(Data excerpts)
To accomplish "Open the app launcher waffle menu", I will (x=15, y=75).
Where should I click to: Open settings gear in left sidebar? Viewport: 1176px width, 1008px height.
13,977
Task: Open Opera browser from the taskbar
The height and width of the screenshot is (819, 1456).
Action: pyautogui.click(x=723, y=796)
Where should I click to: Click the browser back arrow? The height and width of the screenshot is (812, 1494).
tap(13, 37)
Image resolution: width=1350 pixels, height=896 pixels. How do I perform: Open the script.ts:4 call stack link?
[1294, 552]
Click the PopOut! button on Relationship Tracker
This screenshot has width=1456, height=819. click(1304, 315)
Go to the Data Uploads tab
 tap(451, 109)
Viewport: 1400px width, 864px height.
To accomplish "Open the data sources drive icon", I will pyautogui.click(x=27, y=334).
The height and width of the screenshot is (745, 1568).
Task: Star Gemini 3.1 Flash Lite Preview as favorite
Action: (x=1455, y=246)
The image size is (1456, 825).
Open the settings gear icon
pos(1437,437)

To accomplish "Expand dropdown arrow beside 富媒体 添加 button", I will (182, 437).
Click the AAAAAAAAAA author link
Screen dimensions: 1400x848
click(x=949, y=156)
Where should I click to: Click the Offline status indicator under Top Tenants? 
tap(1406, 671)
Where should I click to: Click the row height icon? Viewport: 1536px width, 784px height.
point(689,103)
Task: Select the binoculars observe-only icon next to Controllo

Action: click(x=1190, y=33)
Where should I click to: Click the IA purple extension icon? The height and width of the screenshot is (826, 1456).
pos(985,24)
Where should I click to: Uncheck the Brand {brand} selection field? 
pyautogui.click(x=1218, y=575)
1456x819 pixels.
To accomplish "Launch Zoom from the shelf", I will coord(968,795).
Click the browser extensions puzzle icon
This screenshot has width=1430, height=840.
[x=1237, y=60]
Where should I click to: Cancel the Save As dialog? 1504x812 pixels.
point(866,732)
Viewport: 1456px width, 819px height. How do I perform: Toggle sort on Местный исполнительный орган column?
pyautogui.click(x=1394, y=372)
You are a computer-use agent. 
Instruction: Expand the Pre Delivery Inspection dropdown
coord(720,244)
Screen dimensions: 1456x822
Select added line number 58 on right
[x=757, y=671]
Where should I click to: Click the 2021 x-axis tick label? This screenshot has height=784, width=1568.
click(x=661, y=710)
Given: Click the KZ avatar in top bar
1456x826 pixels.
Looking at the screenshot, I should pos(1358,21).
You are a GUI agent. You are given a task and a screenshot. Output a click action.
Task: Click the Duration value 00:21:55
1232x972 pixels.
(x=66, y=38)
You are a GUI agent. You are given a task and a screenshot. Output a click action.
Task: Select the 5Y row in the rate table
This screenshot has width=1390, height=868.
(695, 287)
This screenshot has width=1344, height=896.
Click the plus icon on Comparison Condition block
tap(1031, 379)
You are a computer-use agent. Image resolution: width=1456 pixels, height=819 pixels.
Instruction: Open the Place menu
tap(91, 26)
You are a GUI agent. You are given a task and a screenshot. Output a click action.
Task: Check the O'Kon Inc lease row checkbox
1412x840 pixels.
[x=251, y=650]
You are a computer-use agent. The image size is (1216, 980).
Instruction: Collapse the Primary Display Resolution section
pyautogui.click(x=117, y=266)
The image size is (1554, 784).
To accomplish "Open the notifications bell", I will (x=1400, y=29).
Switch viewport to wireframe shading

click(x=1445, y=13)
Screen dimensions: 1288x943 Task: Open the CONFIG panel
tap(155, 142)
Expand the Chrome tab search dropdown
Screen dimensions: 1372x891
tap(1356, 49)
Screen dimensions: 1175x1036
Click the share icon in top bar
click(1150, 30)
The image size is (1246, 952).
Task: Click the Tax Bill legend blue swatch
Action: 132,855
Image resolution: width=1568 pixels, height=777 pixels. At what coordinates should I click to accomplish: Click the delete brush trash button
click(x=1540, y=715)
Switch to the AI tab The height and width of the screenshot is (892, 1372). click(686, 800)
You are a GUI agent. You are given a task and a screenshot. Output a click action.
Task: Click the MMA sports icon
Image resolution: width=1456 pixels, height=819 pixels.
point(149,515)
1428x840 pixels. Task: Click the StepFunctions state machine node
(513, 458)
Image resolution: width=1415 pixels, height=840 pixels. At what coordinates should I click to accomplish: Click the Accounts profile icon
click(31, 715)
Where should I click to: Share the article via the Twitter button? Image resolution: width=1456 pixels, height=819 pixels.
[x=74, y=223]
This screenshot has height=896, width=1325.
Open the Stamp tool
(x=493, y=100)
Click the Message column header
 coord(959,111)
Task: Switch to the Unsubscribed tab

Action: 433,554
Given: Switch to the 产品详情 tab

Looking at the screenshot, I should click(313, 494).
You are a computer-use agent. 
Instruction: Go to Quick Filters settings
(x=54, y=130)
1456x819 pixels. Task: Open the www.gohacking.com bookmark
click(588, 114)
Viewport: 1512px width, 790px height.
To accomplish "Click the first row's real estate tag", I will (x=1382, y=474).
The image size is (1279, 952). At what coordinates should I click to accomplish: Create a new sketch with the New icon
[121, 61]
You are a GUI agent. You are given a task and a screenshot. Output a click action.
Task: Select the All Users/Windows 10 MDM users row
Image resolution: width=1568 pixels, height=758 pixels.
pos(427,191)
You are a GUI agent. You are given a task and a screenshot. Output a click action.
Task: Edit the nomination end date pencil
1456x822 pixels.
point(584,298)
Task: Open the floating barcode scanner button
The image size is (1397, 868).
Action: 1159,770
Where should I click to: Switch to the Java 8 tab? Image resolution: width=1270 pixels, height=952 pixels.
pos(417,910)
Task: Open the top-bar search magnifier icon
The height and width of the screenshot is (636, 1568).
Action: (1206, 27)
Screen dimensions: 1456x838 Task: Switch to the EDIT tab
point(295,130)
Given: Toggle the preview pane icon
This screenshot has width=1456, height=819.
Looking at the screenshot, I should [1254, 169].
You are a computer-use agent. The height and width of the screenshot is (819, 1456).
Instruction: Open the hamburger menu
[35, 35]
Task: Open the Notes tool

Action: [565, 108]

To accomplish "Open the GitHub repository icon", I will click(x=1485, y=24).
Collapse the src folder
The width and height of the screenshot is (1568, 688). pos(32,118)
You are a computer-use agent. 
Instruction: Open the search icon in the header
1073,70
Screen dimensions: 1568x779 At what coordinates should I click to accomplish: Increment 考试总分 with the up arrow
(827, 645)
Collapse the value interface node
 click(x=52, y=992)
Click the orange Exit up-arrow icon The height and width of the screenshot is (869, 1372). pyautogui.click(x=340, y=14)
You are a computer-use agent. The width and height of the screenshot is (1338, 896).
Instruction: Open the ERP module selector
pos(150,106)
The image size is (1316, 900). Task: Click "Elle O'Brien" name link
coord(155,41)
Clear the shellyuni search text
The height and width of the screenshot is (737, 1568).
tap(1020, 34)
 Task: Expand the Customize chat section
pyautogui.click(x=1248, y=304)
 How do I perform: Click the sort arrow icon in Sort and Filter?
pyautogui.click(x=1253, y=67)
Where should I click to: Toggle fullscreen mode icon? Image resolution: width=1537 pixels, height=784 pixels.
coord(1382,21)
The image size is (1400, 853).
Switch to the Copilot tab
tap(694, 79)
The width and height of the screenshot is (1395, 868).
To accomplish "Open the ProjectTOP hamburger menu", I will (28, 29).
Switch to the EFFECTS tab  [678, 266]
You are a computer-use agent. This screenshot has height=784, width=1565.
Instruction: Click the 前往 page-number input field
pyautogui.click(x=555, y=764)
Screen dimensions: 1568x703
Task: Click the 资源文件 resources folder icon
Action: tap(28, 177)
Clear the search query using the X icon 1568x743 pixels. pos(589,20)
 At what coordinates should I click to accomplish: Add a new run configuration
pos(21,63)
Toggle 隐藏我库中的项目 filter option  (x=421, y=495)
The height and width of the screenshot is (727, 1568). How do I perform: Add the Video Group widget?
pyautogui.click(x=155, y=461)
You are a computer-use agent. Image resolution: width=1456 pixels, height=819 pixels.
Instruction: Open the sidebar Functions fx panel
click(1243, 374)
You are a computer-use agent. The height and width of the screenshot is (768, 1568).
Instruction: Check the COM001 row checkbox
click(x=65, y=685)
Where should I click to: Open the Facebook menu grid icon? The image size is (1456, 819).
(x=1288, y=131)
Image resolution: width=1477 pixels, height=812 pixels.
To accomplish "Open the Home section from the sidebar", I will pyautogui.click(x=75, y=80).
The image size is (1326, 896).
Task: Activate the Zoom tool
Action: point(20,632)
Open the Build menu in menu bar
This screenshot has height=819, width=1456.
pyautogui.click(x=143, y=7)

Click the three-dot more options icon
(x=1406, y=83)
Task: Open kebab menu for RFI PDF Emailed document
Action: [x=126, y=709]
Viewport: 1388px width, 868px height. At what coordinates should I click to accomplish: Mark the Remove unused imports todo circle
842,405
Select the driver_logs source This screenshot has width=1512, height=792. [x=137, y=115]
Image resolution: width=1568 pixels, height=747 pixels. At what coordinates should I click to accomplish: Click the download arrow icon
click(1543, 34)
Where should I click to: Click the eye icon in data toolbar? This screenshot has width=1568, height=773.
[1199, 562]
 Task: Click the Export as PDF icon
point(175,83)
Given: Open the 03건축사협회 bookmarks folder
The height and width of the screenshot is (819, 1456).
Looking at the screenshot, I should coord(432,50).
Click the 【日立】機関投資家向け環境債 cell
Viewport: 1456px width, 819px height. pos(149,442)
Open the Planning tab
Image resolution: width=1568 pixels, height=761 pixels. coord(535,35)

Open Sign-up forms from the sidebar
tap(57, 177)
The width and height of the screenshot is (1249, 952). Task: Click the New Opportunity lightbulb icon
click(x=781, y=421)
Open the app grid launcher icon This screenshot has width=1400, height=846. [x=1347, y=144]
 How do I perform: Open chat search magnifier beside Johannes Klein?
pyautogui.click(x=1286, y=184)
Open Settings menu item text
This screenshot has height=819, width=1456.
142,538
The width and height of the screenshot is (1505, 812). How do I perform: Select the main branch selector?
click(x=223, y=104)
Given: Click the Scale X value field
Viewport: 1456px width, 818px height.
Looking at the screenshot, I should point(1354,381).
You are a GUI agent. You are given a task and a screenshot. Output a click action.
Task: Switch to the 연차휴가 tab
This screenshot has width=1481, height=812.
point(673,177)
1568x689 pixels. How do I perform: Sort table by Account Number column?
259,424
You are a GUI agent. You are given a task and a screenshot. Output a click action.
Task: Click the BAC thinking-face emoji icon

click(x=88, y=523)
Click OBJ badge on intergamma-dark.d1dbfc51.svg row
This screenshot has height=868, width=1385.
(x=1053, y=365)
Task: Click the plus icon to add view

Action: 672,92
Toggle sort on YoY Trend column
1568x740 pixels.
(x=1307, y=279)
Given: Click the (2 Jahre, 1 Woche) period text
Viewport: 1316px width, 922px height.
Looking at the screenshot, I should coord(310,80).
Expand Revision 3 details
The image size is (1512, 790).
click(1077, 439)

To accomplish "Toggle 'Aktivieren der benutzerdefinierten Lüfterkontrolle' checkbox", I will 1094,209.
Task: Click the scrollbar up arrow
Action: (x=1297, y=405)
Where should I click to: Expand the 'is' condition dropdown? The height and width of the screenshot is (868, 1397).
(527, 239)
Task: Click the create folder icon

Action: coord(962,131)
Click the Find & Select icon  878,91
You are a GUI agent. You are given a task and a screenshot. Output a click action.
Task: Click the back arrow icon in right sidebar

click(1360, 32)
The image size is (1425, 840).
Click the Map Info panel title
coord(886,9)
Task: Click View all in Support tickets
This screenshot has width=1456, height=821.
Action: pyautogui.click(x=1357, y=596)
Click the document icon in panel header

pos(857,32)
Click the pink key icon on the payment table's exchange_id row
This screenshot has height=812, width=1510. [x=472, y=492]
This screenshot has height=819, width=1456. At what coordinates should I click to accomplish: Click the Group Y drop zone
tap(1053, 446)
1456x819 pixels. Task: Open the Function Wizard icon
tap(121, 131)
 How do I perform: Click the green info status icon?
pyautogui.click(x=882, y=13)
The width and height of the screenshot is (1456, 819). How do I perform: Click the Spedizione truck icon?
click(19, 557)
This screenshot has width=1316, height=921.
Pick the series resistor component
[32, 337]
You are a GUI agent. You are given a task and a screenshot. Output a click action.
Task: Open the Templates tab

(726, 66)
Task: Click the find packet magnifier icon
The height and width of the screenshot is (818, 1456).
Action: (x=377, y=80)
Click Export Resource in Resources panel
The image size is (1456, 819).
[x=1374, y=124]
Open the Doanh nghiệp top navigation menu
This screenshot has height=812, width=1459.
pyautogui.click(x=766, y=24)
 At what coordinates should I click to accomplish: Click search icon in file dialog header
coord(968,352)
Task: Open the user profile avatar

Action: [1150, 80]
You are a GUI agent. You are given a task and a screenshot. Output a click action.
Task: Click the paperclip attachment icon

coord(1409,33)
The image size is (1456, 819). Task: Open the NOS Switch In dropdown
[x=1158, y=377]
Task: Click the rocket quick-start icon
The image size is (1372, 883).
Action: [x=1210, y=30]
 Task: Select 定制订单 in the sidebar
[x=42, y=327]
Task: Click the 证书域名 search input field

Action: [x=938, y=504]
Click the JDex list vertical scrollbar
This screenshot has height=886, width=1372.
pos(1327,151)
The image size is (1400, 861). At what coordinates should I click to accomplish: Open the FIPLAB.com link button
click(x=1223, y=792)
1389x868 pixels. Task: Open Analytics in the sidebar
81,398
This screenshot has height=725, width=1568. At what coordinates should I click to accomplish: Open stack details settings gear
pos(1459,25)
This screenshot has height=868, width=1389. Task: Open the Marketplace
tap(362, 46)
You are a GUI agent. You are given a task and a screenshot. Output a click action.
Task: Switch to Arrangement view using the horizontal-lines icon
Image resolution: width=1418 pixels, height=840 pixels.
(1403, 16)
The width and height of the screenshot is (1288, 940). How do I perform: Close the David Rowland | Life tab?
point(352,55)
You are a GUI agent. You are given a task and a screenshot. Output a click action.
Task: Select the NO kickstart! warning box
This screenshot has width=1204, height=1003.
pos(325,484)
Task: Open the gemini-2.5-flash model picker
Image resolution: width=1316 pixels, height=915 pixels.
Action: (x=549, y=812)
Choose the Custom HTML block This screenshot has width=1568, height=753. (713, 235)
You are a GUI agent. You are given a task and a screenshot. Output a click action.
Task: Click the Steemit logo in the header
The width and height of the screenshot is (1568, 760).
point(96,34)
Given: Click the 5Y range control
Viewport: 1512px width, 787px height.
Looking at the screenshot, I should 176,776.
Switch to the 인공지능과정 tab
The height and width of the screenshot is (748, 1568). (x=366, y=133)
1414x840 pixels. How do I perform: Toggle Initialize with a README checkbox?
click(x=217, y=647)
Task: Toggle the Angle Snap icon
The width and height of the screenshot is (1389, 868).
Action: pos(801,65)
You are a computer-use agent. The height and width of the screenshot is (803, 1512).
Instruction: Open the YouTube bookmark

### Exercise details:
What lines in the records contain the word "computer"? Return each one.

### Response:
You are a computer-use agent. 
You are a computer-use agent. Image resolution: width=1456 pixels, height=819 pixels.
You are a computer-use agent. The image size is (1216, 980).
You are a computer-use agent. 
You are a computer-use agent. The height and width of the screenshot is (819, 1456).
You are a computer-use agent. 
You are a computer-use agent. The width and height of the screenshot is (1338, 896).
You are a computer-use agent. This screenshot has height=784, width=1565.
You are a computer-use agent. Image resolution: width=1456 pixels, height=819 pixels.
You are a computer-use agent. The height and width of the screenshot is (768, 1568).
You are a computer-use agent. The height and width of the screenshot is (803, 1512).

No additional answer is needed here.